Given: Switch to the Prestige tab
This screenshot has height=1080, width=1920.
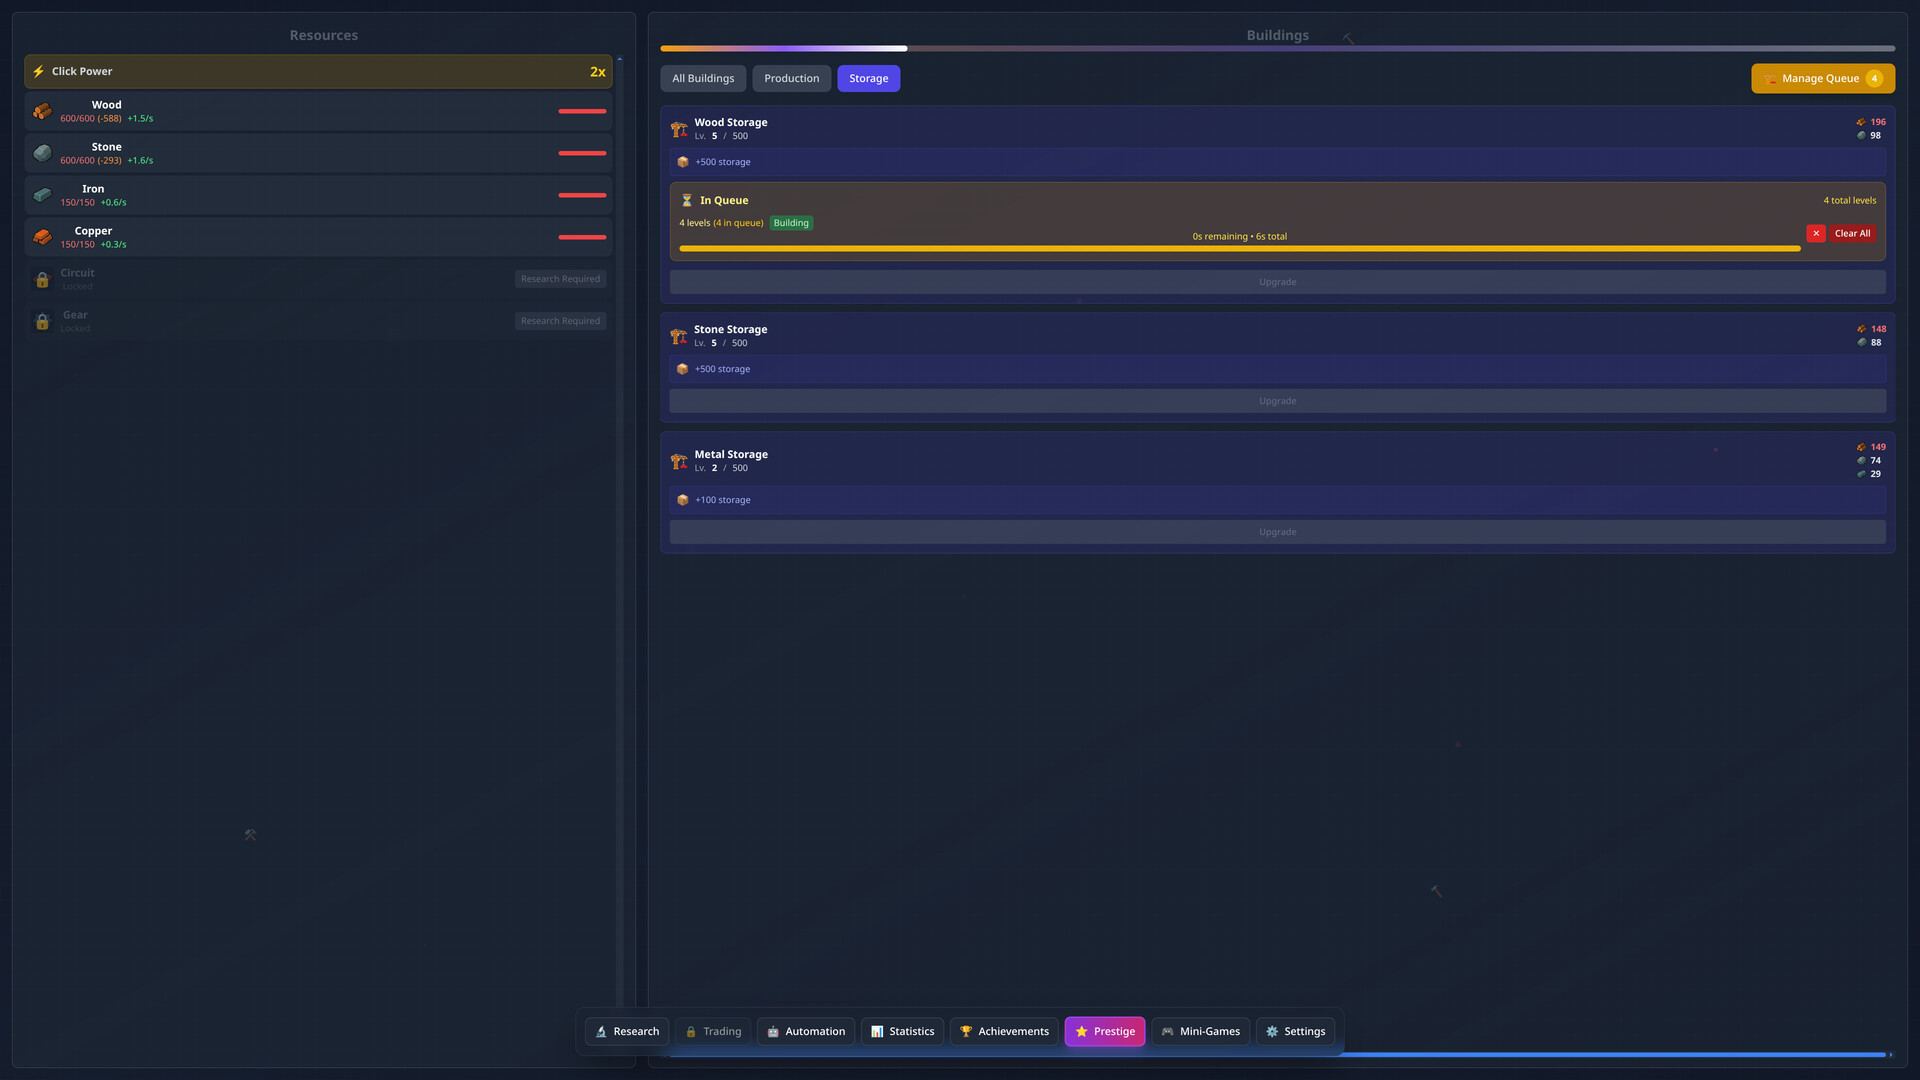Looking at the screenshot, I should (x=1105, y=1031).
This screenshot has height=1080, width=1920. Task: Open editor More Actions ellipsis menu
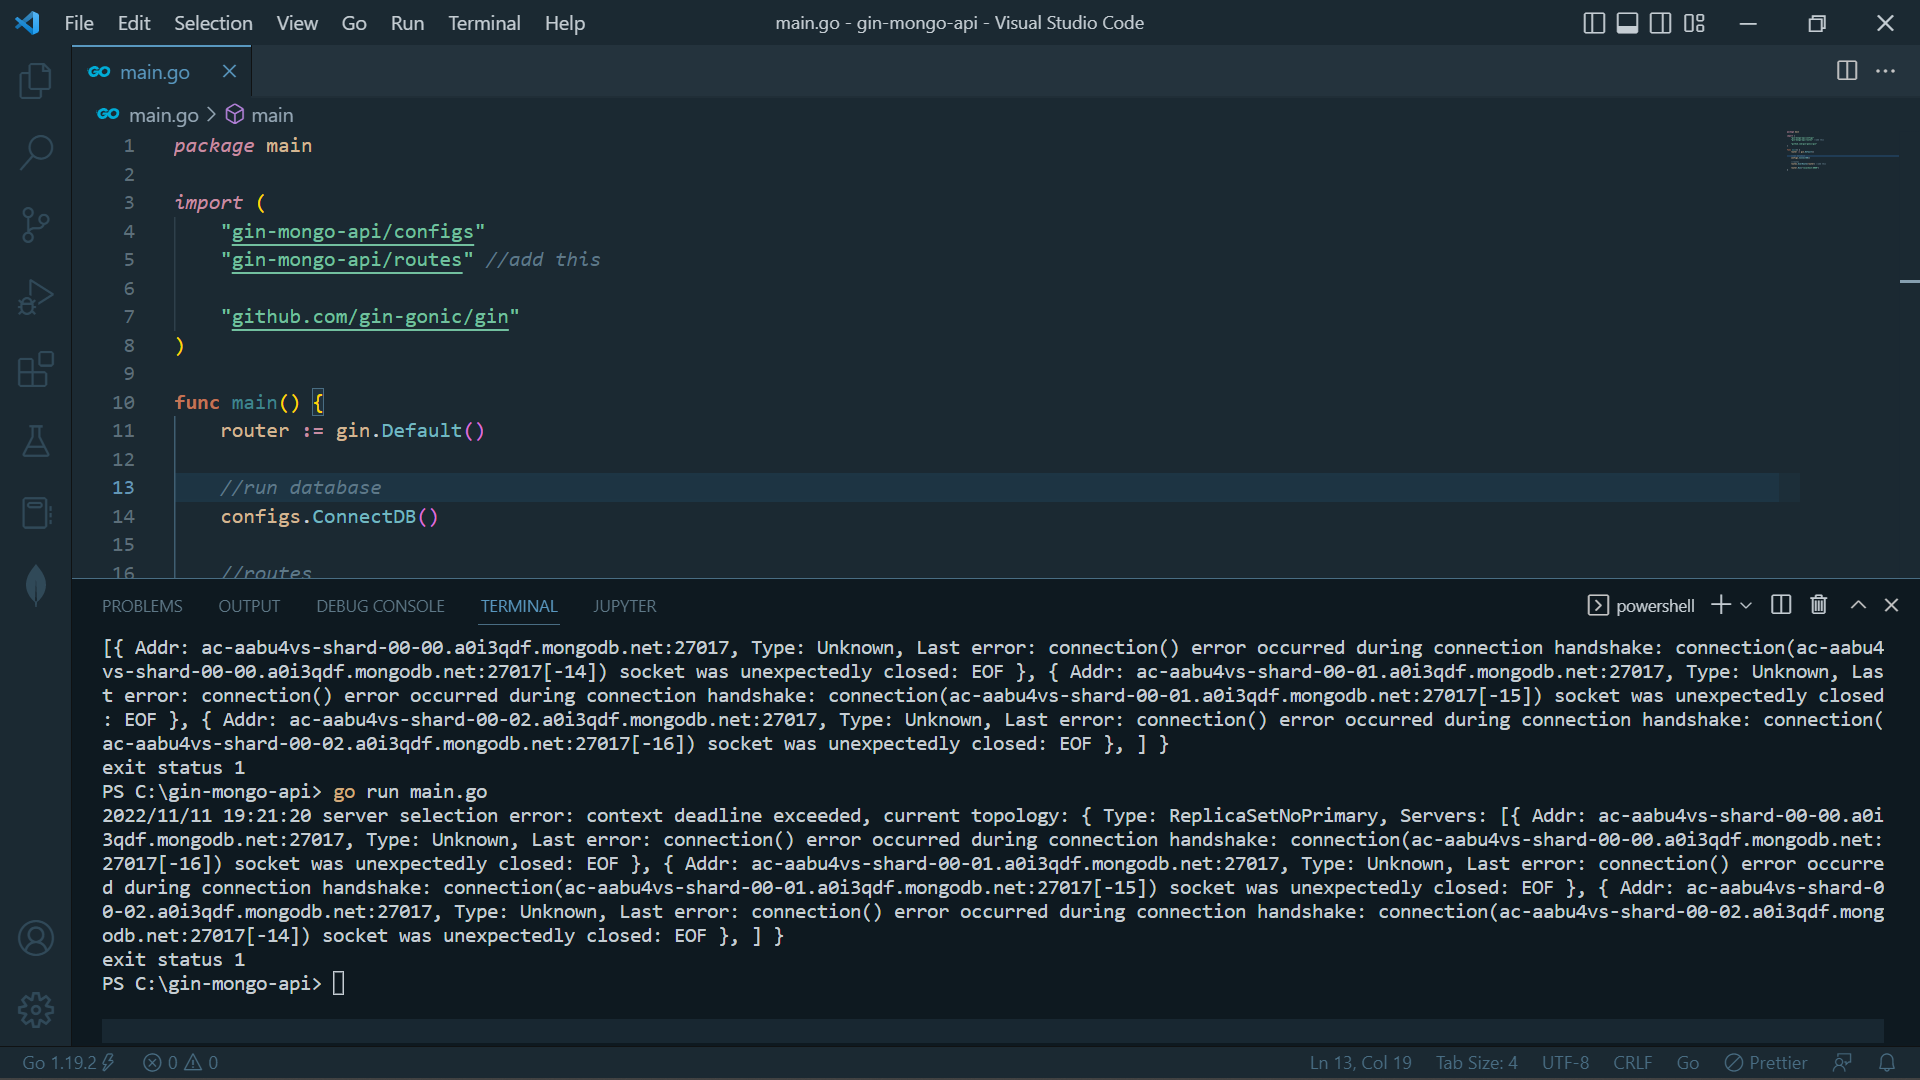pyautogui.click(x=1885, y=71)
——————
> _Task description_: Pictures stay out, but every record above is to be returned exactly.

> _The completed task_:
Given: Switch to the Prestige tab
This screenshot has height=1080, width=1920.
Looking at the screenshot, I should (x=1105, y=1031).
This screenshot has height=1080, width=1920. Task: Open editor More Actions ellipsis menu
pyautogui.click(x=1885, y=71)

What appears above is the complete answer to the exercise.